Fascite plantar: como a fisioterapia pode ajudar
Por PHYSIO4ALL
A fascite plantar é uma inflamação da fáscia plantar — uma banda de tecido fibroso que liga o calcanhar aos dedos do pé. A dor tipicamente é pior nos primeiros passos da manhã ou após períodos prolongados sentado. A fisioterapia pode contribuir para a resolução dos sintomas através de exercícios específicos, terapia manual e ondas de choque, sendo considerada o tratamento de primeira linha para esta condição.
Porque me dói tanto de manhã?
É a pergunta que todos fazem. Durante a noite, o pé fica em flexão plantar (apontado para baixo) e a fáscia encurta. Quando se levanta e apoia o pé no chão, a fáscia é estirada abruptamente, provocando aquela dor aguda no calcanhar que tanta gente conhece. Ao longo do dia, com o movimento, a fáscia vai alongando e a dor tende a aliviar. Mas volta no dia seguinte.
E este ciclo pode durar meses se não for tratado.
Quem tem mais risco?
Corredores, pessoas com excesso de peso, quem passa muitas horas de pé no trabalho, e pessoas com pé plano ou pé cavo. Mas na verdade, a fascite plantar pode aparecer em qualquer pessoa. Na minha experiência, o aumento súbito de atividade é um dos fatores mais comuns — alguém que decide começar a correr do nada, ou que muda de calçado para uns sapatos sem suporte nenhum.
A idade também conta. A partir dos 40 anos, a fáscia plantar perde elasticidade, o que a torna mais vulnerável a sobrecargas.

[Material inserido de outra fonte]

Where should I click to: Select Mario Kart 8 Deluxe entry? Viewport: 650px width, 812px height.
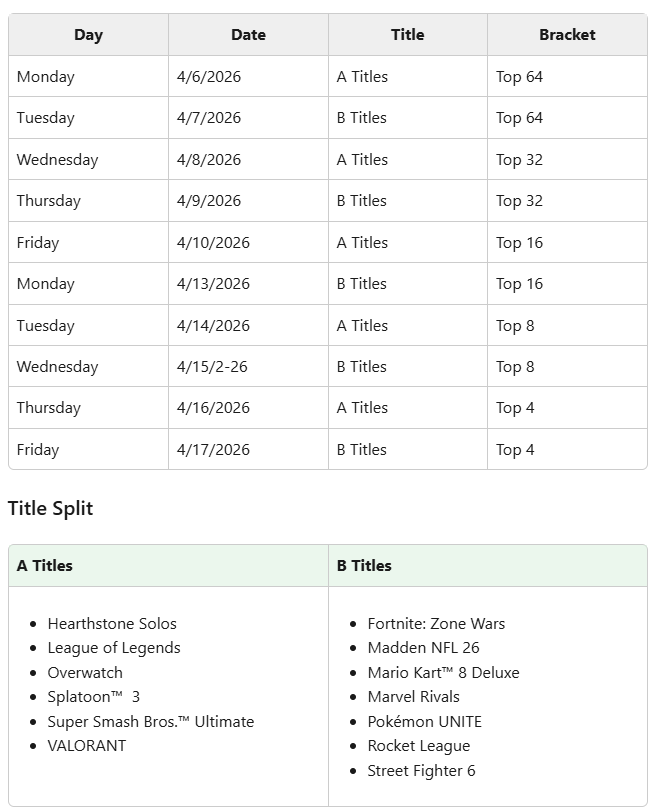click(443, 673)
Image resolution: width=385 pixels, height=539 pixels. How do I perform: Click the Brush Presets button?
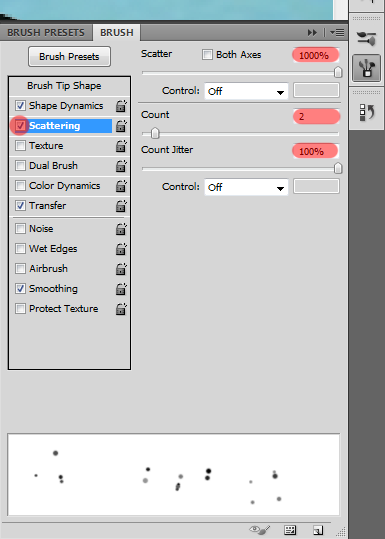(69, 56)
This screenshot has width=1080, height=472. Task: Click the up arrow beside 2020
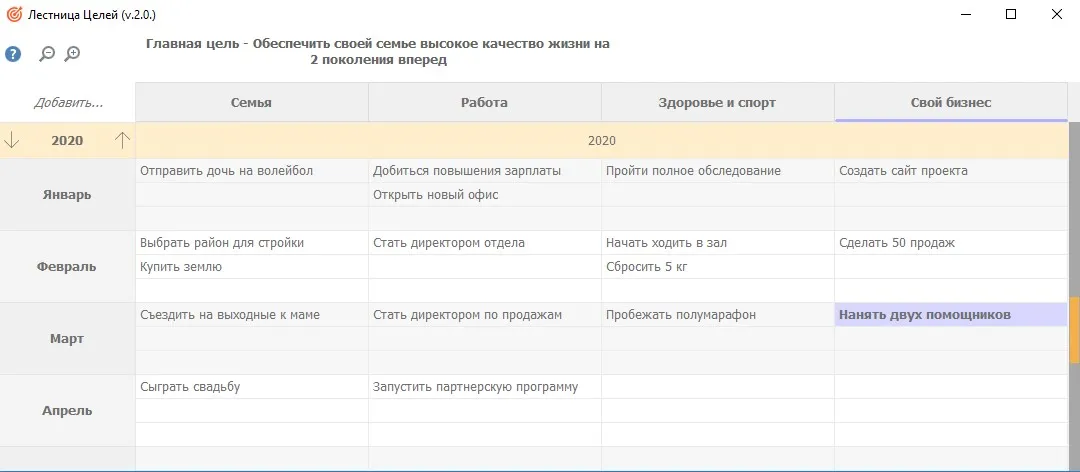[122, 141]
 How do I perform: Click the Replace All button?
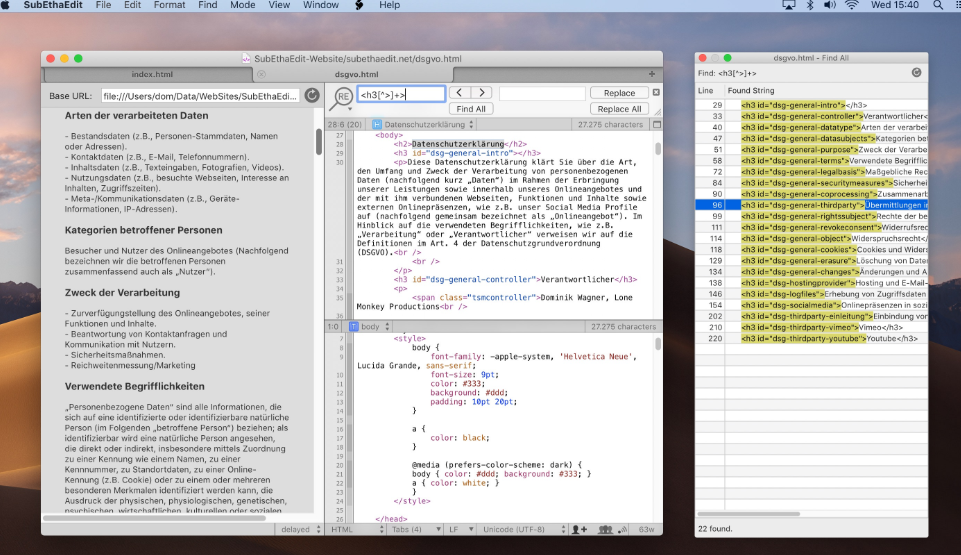point(619,109)
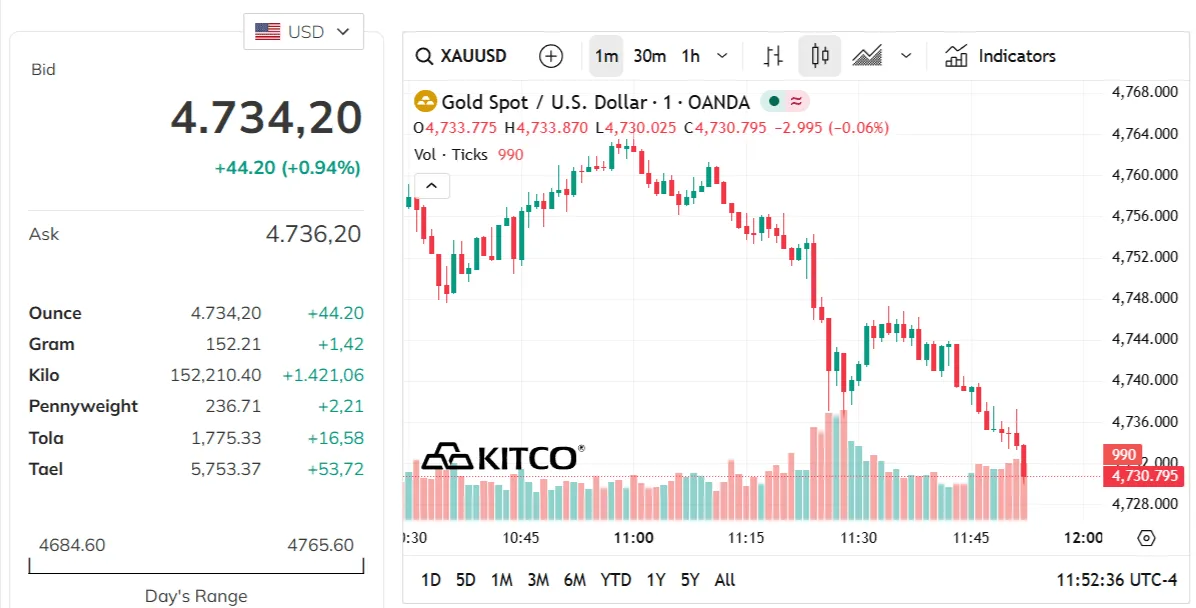This screenshot has height=608, width=1196.
Task: Click the XAUUSD symbol search icon
Action: [x=423, y=56]
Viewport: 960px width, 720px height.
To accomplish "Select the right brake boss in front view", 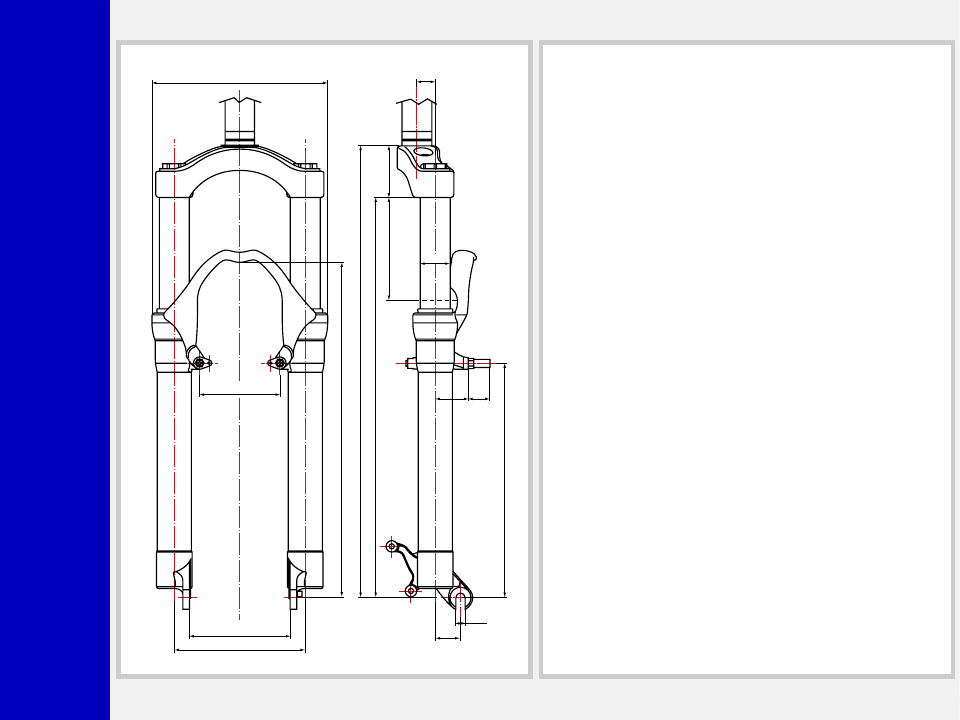I will pyautogui.click(x=281, y=362).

O tratamento em fisioterapia
O tratamento da fascite plantar exige paciência. Não é uma condição que se resolva em duas sessões. Mas a boa notícia é que a grande maioria dos casos — cerca de 80-90% segundo a literatura — resolve-se com tratamento conservador.
Alongamento da fáscia plantar e do tricípite sural — parece básico, mas é a intervenção com mais evidência. Um estudo clássico publicado no Foot & Ankle International em 2006 demonstrou que o alongamento específico da fáscia plantar (puxar os dedos para cima antes de apoiar o pé de manhã) era mais eficaz do que o alongamento da barriga da perna isoladamente. É algo que o paciente pode fazer em casa, custa zero, e faz diferença.
Fortalecimento excêntrico — exercícios de carga progressiva no tendão de Aquiles e na fáscia plantar. Um protocolo publicado no Scandinavian Journal of Medicine & Science in Sports em 2014 mostrou resultados muito promissores com elevações do calcanhar em carga com uma toalha enrolada sob os dedos. Simples, eficaz, e replicável em casa.
Ondas de choque extracorporais — para os casos que não respondem ao tratamento convencional após 6-8 semanas, as ondas de choque podem ser uma opção. A evidência sugere que são eficazes em casos crónicos, embora o mecanismo exacto ainda não esteja completamente esclarecido.
Palmilhas e ortóteses — podem ajudar a distribuir melhor a carga no pé, especialmente em pessoas com alterações biomecânicas. Não substituem o exercício, mas complementam-no.
O que não fazer
Andar descalço em superfícies duras quando tem fascite ativa é má ideia. Também evite a tentação de "esticar a dor" de forma agressiva — o alongamento deve ser suave e progressivo. E por favor, não compre aquelas bolas de massagem com picos e passe uma hora a esmagar o calcanhar. Pode irritar ainda mais os tecidos.
Na PHYSIO4ALL, em Gondomar, abordamos a fascite plantar de forma integrada: avaliamos a biomecânica do pé e da marcha, identificamos os factores que contribuíram para o problema, e construímos um plano que o paciente consegue seguir em casa. Porque é em casa que se faz a maior parte do trabalho.
Se aquela dor no calcanhar já dura há mais de duas semanas, não espere que passe sozinha. Quanto mais cedo começar o tratamento, mais rápido pode voltar a andar sem pensar em cada passo.
Nota: Este artigo tem carácter meramente informativo e não substitui a avaliação por um profissional de saúde qualificado.